《MUMEI》
「俺が人間でいられるのは、後三時間という事か?」
リョウは天井に向けていた視線を有馬に移す。
「まぁ、そういう事になりますが…」
有馬もリョウに視線を移す。
しかしその顔には、いやらしい迄の笑みを浮かべていた。
「でもリョウ君。君はもう既に、今の時点で人間ではないじゃないですか!」
「てめぇっ!!」
―ガシャーン!!―
「きゃあ!」
檻を壊さんばかりの勢いで、リョウが鉄格子にしがみつく。
その音で加奈子は心臓が飛び出るかと思うくらい、ビックリしてしまった。
それだけ今のこの非現実的な情況に、神経過敏になっていたのだ。
しかし有馬はそんな事気にも止めず、リョウの怒りを無視するかの様な態度。
両手を広げ、まるで外国人を思わす程のオーバーなリアクションをとり、今度は檻の回りをグルグル歩き出した。
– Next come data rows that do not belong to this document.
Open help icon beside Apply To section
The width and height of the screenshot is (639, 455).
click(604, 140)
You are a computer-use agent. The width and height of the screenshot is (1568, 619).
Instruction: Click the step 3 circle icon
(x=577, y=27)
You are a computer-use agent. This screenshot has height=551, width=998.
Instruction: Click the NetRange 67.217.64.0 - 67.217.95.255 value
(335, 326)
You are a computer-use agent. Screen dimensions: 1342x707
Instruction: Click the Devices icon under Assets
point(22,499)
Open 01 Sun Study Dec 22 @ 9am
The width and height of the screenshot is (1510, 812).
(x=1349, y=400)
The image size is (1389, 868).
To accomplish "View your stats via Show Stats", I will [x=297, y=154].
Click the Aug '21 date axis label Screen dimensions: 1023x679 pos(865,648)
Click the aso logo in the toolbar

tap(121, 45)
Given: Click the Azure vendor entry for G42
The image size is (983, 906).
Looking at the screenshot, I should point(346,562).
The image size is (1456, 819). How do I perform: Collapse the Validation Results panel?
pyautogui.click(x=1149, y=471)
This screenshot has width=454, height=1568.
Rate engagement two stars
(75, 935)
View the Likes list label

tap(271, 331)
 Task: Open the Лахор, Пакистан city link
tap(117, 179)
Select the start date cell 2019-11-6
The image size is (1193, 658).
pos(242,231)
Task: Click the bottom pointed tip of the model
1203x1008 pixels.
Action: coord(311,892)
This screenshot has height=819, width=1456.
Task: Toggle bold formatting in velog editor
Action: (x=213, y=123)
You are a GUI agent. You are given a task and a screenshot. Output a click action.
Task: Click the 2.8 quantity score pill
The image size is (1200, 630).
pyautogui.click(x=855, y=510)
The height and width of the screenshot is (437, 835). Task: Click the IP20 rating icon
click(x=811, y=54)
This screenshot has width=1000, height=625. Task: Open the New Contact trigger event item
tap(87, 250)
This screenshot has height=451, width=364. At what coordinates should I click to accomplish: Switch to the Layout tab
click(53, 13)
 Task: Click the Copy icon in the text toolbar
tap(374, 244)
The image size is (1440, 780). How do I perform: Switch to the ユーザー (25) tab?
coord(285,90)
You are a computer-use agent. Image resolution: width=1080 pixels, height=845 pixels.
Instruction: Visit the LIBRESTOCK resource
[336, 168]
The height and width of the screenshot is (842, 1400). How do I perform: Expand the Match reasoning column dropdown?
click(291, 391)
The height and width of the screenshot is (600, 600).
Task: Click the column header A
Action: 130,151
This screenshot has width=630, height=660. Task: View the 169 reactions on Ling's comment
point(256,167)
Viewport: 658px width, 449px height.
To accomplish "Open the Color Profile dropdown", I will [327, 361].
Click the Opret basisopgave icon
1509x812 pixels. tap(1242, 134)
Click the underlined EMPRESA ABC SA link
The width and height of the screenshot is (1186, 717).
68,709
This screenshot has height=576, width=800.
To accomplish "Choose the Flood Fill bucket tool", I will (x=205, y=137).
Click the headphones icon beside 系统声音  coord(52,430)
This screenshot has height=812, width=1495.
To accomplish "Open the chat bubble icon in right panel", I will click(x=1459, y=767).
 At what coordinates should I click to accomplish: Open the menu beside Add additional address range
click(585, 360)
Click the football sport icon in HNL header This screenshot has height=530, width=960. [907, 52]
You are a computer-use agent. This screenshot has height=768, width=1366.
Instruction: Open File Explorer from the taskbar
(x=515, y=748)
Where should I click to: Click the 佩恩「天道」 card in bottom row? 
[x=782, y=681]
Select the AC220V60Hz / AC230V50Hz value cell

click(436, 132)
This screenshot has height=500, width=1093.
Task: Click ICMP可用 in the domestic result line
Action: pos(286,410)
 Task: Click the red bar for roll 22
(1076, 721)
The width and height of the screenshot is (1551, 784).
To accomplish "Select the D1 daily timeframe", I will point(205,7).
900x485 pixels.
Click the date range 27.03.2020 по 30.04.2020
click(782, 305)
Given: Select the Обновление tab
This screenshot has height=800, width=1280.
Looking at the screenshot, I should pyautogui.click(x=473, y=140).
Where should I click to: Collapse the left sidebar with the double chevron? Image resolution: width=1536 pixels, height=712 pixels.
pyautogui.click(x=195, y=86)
「だってそうでしょう?その手見てみなさい。それが人間の手ですか?」
やめて…
「ああ、立派な翼。我々人間にはそんなモノ生えてませんから。羨ましい…。」
いや…
「それと…おやおや…。口元が血まみれですよ?美味しかったですか?さっきの人間は…。」
「もう辞めてぇぇぇ!!」
有馬の一言一言に何も反抗出来ず、ただ崩れ落ちていくリョウを見てられなくて
加奈子は叫んでいた。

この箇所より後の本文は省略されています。